系统工程与电子技术

• 制导、导航与控制 • 上一篇    下一篇

一类严格反馈时滞系统的自适应输出反馈控制

司文杰1, 董训德1, 曾玮2   

  1. 1. 华南理工大学自动化科学与工程学院, 广东 广州 510641; 
    2. 龙岩学院机电工程学院, 福建 龙岩 364012
  • 出版日期:2017-05-25 发布日期:2010-01-03

Adaptive output-feedback control of an uncertain strict-feedback time-delay system

SI Wenjie1, DONG Xunde1, ZENG Wei2#br#   

  1. 1. School of Automation Science and Engineering, South China University of Technology, Guangzhou 510641, China;
    2. School of Mechanical & Electrical Engineering, Longyan University, Longyan 364012, China
  • Online:2017-05-25 Published:2010-01-03

摘要:

针对一类单输入单输出的严格反馈时滞系统研究跟踪控制问题。

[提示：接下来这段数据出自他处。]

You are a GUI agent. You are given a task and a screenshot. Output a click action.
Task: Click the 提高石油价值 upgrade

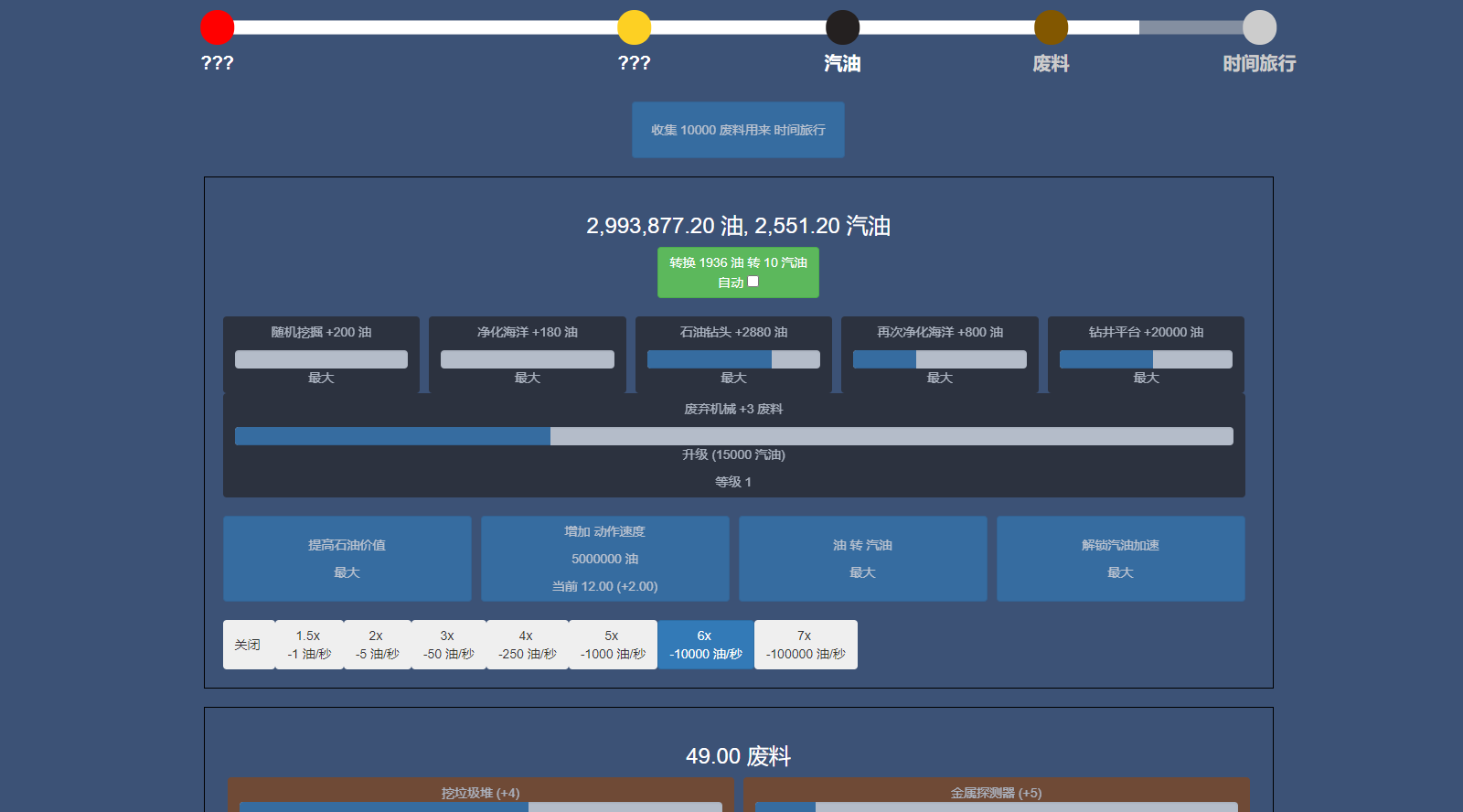[347, 559]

该控制系统包含不确定项、输出约束、未知死区特性和未知时间延迟。首先,设计一个状态观测器来估计无法测量的系统状态;其次,利用径向基函数(radial basis function,RBF)神经网络去逼近未知的系统内部动态;同时,利用障碍李雅普诺夫(Lyapunov)函数确保输出约束及Lyapunov-Krasovskii方法消除时滞项对系统的影响;最后,基于Lyapunov稳定性理论,构造一个鲁棒自适应神经网络输出反馈控制器,并且克服了过参数问题。结果显示,设计的神经网络输出反馈控制器可以保证闭环系统中的所有信号都是半全局最终一致有界的,跟踪误差能收敛到零值小的领域内。文中通过两个例子进一步验证了提出方法的有效性。

Abstract:

This paper investigates the problem concerning tracking control for a class of single input and single output uncertain strict-feedback nonlinear systems, under the condition of the input dead-zone and output constraint with unknown time delays. Firstly, a state observer is established to estimate the unmeasured states. Secondly, radial basis function neural networks are used to approximate the unknown nonlinearity; a barrier Lyapunov function is designed to ensure that the output parameters are restricted and the effects of unknown time-delays are eliminated by choosing appropriate Lyapunov-Krasovskii functions in the design procedure. Finally, based on Lyapunov stability theory, a robust adaptive neural network output feedback controller is constructed. The designed controller overcomes the problem of over parameterization. It is shown that the designed control scheme can ensure that all the closed-loop signals are semi-globally uniformly ultimately bounded and the tracking error converges to a small neighborhood of the origin. Two examples are provided to further show the effectiveness of the proposed approach.